(Beginning of DOCUMENT EXCERPT)
IT WAS AUGUST 2020 and the United States had just surpassed its 5 millionth reported Covid-19 case. Meanwhile, hundreds of fires raged across my home state of California, incinerating small towns. Local news toggled between maps with red blotches indicating Covid hot spots or areas vulnerable to the fire’s path. I imagined embers leaping closer to home or toxic air swirling outside, a concoction of virus and smoke. While I was safe and sheltered with a well-stocked emergency bag nearby, I found myself ill-equipped and incapable of keeping my head calm as the foundations of my world—routines, interactions, surroundings—melted away.
Disasters break us because they feel uncontainable and uncontrollable. The earliest use of the word disaster dates back to the 16th century, and it was used to describe mass devastation—plagues, floods, wars—thought to be caused by the movements of stars. Today, we no longer blame celestial bodies for upending our lives, but this does not mean disasters are easier to manage.
(End of DOCUMENT EXCERPT)
(Beginning of DATA SHOWN)
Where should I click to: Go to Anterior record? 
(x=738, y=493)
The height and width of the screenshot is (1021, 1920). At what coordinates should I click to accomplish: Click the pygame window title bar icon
(End of DATA SHOWN)
▶ _TASK OBJECTIVE_
Continue the essay on living through the 2020 pandemic and California wildfires, starting right after its last sentence about disasters being no easier to manage.

▶ _RESPONSE AREA_
Researchers expect that the psychological scars of the pandemic will run deep: A recent CDC survey showed that anxiety and depression increased by 30 percent since 2019. Other problems multiply as political and social foundations unravel, while social media amplifies the chaos. “People who substantially engage with the media are more distressed, even if they did not experience the harm firsthand,” Roxane Cohen Silver, a professor of psychological science at UC Irvine told me. She has studied disasters like the 2010 earthquake and tsunami in Bio Bio, Chile, and the 2013 Boston Marathon bombing. She also studies how media coverage can trigger stress, which then makes people consume more content to justify the stress. “It is a difficult cycle to break away from the more fearful and hypervigilant we become,” she says. We are trapped in a carousel of crises—an unstoppable hell ride—that we simultaneously suffer together and alone.